___ Records for this task
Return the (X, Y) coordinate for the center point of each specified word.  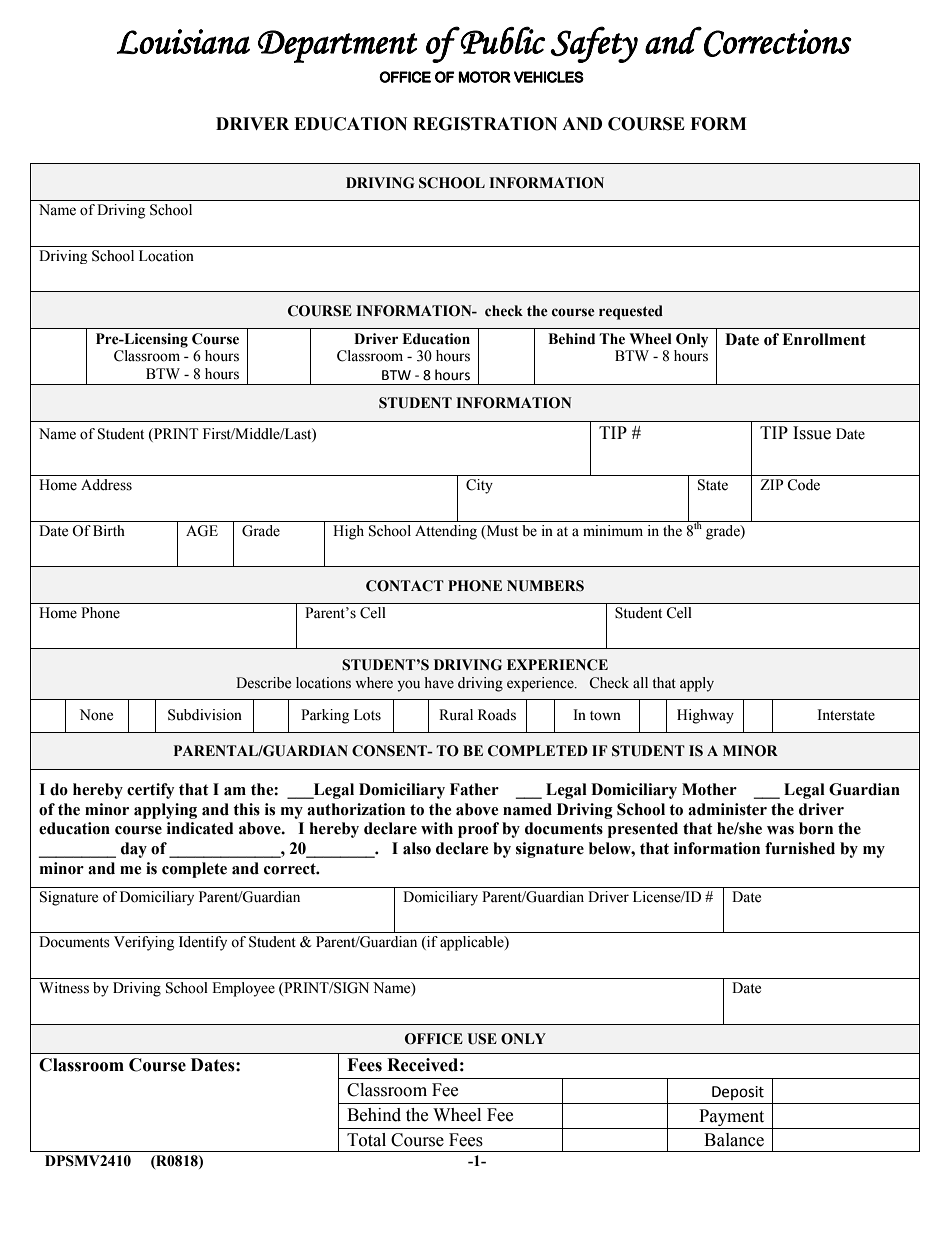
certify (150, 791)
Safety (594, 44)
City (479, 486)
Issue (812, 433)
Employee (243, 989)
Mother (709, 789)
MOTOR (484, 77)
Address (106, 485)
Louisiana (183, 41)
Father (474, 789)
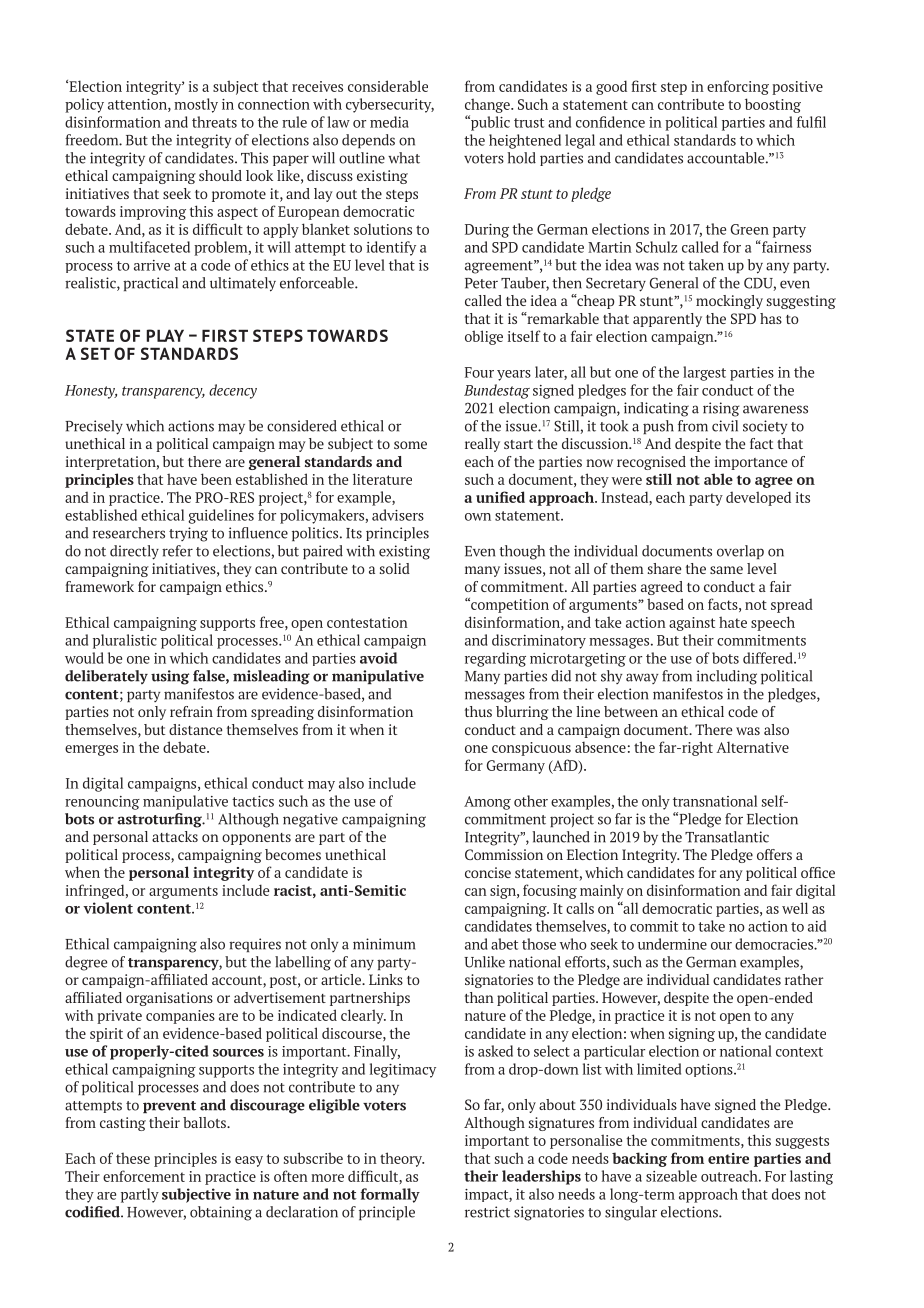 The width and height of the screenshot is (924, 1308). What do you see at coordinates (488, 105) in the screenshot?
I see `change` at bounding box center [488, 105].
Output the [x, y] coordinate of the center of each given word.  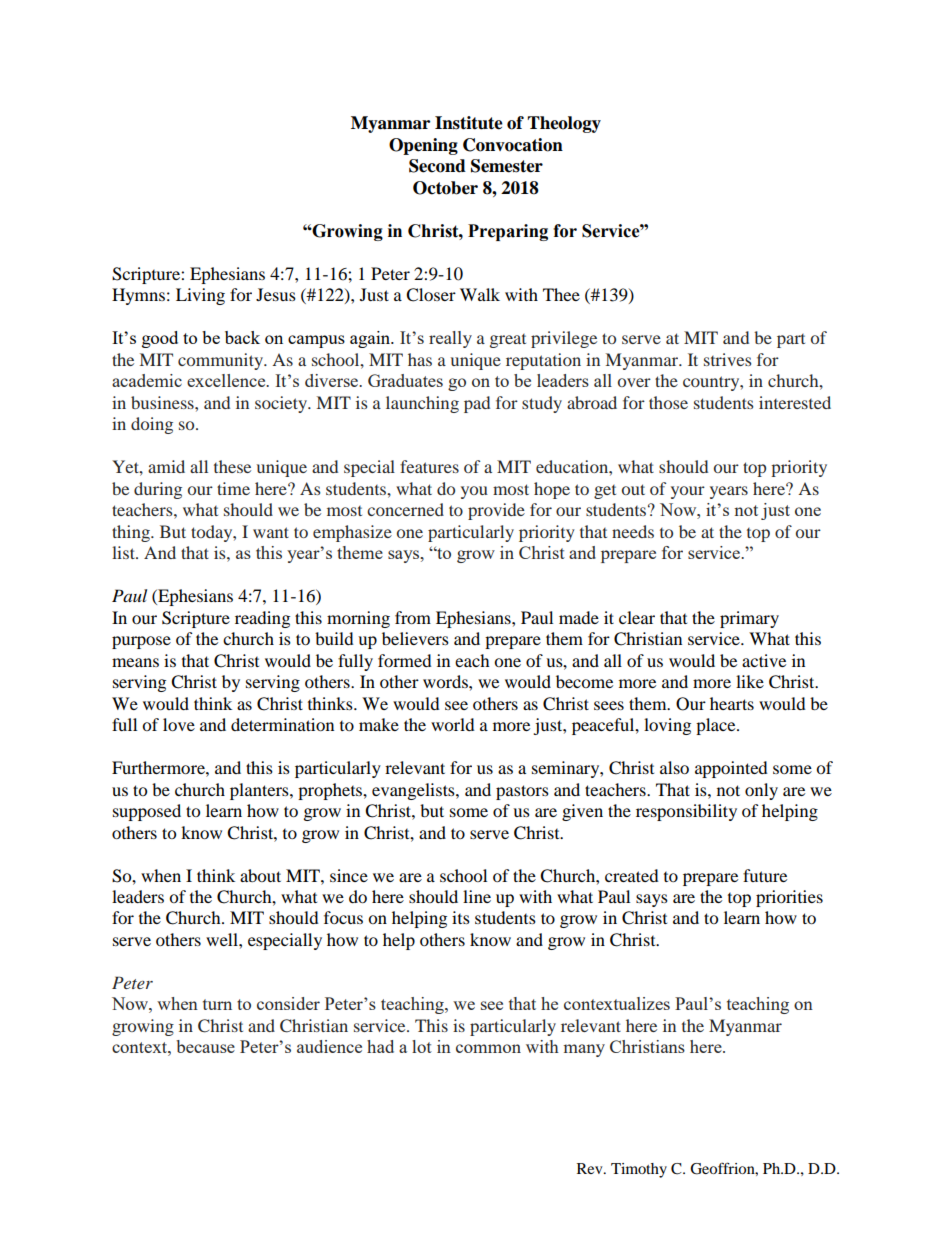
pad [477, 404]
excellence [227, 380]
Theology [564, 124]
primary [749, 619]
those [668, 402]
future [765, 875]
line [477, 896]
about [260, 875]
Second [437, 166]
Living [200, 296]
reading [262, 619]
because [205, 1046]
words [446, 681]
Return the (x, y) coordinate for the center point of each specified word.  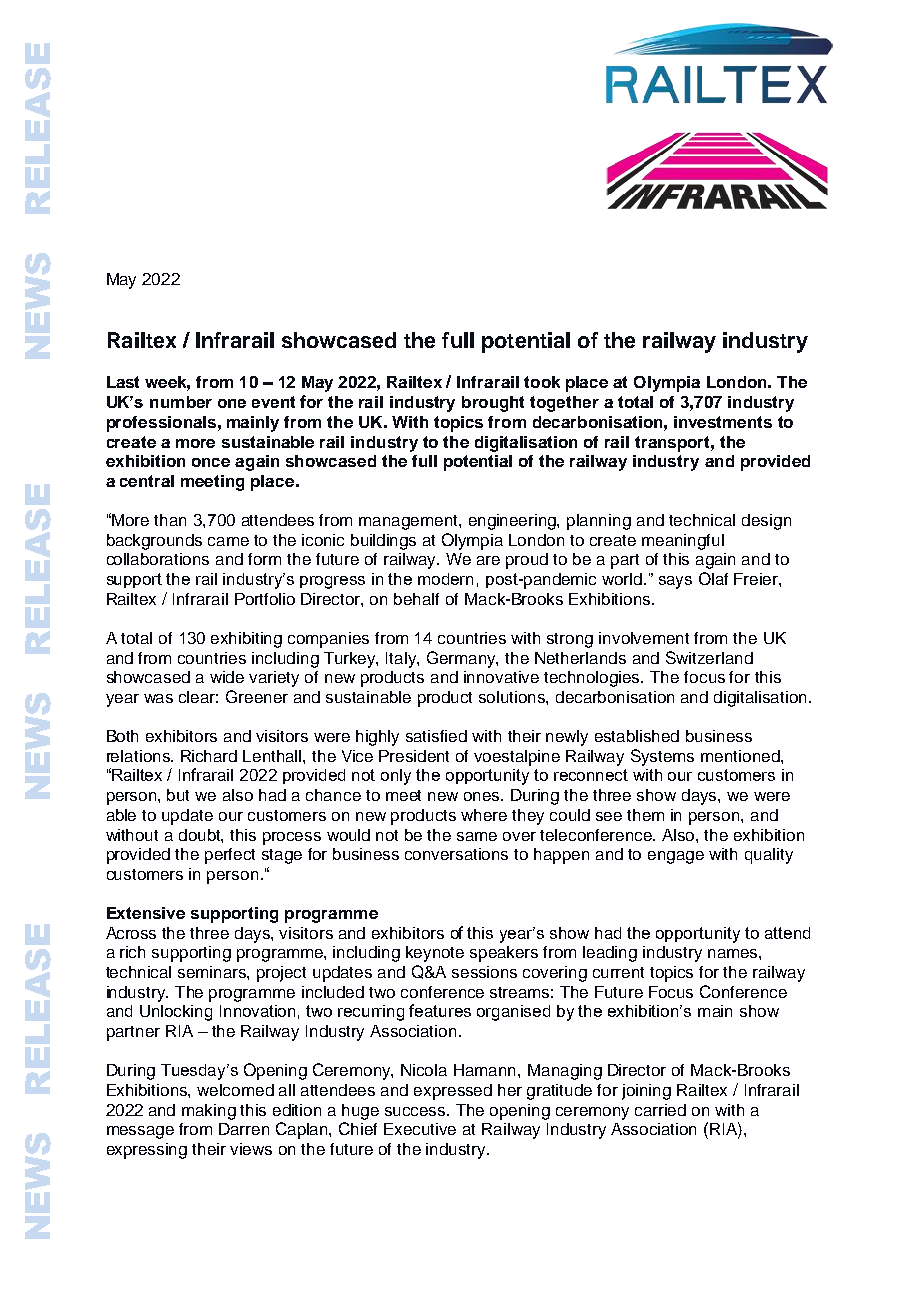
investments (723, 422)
______
Rewrite the rows from the start of the rows through the line with "because [205, 1046]", changing "center point" to "middle point" and keeping everything else as it is. Leave the pictures out of your answer.

Return the (X, Y) coordinate for the middle point of each specified word.  
certify (150, 791)
Safety (594, 44)
City (479, 486)
Issue (812, 433)
Employee (243, 989)
Mother (709, 789)
MOTOR (484, 77)
Address (106, 485)
Louisiana (183, 41)
Father (474, 789)
 The width and height of the screenshot is (924, 1308). What do you see at coordinates (488, 105) in the screenshot?
I see `change` at bounding box center [488, 105].
Output the [x, y] coordinate of the center of each given word.  
pad [477, 404]
excellence [227, 380]
Theology [564, 124]
primary [749, 619]
those [668, 402]
future [765, 875]
line [477, 896]
about [260, 875]
Second [437, 166]
Living [200, 296]
reading [262, 619]
because [205, 1046]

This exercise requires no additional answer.